Our homes are our sanctuaries;
our blocks of security, where we lay our bodies and raise our families.
Running modern style homes, we consume a significant amount of energy and resources.There are many in developing nations who also seek greater home comforts, conveniences and luxuries. It’s a big demand wave for energy and home building, and its coming. How we consume to sustain our existence could make a big difference in how we maintain sufficient natural resources moving forward.
Fortunately, there is a new era dawning in the home building business with powerful and far reaching implications. Though there is limited federal support, ‘green building’ is slowly but surely gaining momentum and becoming mainstream.
The National Association of Home Builders calls it “The most exciting and significant development in home building in the last 3 decades.” Since 1990, more than 32,000 green homes have been built and more are popping up across the country in places like California, Florida, Texas, Tennessee, Colorado, New Mexico, Arizona, New Hampshire and others.
In Orange County, California, there are 12 neighborhoods collectively known as Terramor. One area known as Ladera Ranch has 1280 homes and townhouses. The developer, Rancho Mission Viejo calls it “one of the largest green villages in the nation.” Prices range from $500,000 to more than a million. Styles include Cape Cod, Spanish Traditional and Cottage Styles.
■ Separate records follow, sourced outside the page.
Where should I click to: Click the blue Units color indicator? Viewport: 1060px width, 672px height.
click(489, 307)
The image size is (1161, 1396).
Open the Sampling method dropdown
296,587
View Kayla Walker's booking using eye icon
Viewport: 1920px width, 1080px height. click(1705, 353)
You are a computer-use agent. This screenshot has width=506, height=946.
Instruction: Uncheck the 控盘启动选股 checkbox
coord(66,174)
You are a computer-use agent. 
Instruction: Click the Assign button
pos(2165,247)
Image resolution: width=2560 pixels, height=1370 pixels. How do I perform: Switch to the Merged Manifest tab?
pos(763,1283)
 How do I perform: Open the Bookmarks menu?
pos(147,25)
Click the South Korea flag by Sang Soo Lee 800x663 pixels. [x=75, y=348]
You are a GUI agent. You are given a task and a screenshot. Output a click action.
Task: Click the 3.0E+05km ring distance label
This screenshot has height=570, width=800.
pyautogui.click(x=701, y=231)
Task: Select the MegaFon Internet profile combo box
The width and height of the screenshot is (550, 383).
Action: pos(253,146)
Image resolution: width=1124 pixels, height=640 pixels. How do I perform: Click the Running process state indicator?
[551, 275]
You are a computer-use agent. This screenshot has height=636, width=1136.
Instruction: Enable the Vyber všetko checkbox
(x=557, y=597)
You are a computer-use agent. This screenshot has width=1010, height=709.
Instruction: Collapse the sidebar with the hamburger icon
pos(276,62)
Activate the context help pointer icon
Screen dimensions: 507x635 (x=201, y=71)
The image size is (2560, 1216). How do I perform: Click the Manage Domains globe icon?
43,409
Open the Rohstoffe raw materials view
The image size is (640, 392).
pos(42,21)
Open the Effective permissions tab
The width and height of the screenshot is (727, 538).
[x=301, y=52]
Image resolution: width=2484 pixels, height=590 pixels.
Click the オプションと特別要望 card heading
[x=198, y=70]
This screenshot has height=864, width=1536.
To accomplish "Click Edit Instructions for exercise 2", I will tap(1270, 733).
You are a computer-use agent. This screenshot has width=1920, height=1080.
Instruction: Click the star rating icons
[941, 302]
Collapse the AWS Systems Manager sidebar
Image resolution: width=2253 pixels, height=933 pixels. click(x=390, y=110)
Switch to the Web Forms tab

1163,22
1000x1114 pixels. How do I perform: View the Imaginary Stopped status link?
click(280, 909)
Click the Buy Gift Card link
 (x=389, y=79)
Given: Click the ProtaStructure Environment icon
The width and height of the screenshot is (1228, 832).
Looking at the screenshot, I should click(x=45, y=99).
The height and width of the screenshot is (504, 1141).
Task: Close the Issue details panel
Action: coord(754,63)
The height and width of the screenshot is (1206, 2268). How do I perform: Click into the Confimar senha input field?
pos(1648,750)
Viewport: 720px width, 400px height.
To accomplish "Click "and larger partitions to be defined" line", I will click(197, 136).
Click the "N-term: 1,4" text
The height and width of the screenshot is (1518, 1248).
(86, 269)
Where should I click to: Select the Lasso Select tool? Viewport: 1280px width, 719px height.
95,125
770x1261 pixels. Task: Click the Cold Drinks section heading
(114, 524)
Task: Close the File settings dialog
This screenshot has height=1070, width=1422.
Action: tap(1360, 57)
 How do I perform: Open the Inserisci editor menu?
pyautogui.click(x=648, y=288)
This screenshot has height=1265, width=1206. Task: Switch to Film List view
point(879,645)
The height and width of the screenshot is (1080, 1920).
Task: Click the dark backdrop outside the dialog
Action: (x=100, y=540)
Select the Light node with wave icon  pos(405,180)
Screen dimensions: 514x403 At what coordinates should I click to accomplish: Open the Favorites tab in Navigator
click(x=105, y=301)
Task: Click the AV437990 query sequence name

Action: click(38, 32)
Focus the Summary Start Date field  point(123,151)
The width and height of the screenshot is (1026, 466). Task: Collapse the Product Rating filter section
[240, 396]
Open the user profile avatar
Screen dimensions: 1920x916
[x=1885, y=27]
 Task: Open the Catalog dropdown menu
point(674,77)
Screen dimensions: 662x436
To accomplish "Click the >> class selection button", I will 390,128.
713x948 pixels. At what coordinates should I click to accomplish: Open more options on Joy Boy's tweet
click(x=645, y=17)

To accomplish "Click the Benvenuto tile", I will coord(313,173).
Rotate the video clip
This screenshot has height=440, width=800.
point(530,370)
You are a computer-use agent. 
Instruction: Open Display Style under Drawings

Paul Johnson, Senior VP of Community Development says, “Green building is the future. Everyone’s going to be doing this in three or fours years. And we want to be pioneers in this business.”
Resource-saving features in the green home begin at the curb. Permeable pavers on the driveway and walks allow rain to soak into the ground, reducing runoff. Two green plastic rain barrels catch water rolling off the roof and store it for watering plants.
Roof mounted solar panels provide energy for home heating/cooling, water heating, lighting and appliances. It has been estimated that one residential solar electric power system, over the course of its life, will reduce carbon dioxide production pounds, the environmental benefit equivalent to an additional 347 trees in a rainforest. That’s more oxygen which can’t be bad. Excess energy can be sold a utility company or saved for future use.
Geothermal heat pumps in the ground can collect underground heat through a loop of pipes and use an electric compressor to concentrate the heat and pump it to the rooms of the house.
Recycled insulation in the exterior walls and attic, seal the home against wind, temperature extremes and moisture. Installing windows that keep heat out in the summer and retain it in winter as a very effective way of reducing energy costs.
Bamboo floors in the kitchen and hallway offer the look of hardwood. Some species of bamboo grow 30 inches a day, while oak trees may grow no more than 30 inches a year. Using steel and recycled wood instead of wood for framing helps. It takes 6 recycled cars to frame a 2,000 sq foot house or 40 old-growth trees. Other recycled and improved materials can be used for many parts of the house from decking to carpeting to cabinetry.
To keep air quality pure, a central vacuum channels all dust and debris into a container in the garage. Special paints and finishes emit fewer gases. In the backyard pool, small amounts of sodium, rather than chlorine, keep the water clean. Solar energy heats the pool.
Although these features can add $75,000 to the cost of a new house, the NAHB explains green building offers persuasive and often measurable benefits. These include; lower utility bills, less maintenance, improved environmental quality and increased home value.
The most basic definition from the National Association of Home Builders (NAHB) refers to buildings that are "resource- efficient" in design, construction, and operation. It applies to environmental quality both inside and outside the home. Aside from tangible benefits, green building is also an enlightened consciousness, a renaissance of consumption if you will.
The logic is that we rely so much on all forms of life on earth for our survival, lets not consume all of it during one sitting.
With a world less populous and with a limited overview of global natural and human events, the ‘old way’ of doing things may have made sense in their day. After all, it was all of that trial and error which allowed us to improve and advance to the point where we are now. Today however, there is increasingly too much information at our disposal, for us to simply ignore all of the natural and man-made occurrences and tendencies of our world. To keep our ‘house’ alive, healthy and balanced for generations far into the future, there needs to be an intelligent, swift and consistent reaction to those tendencies.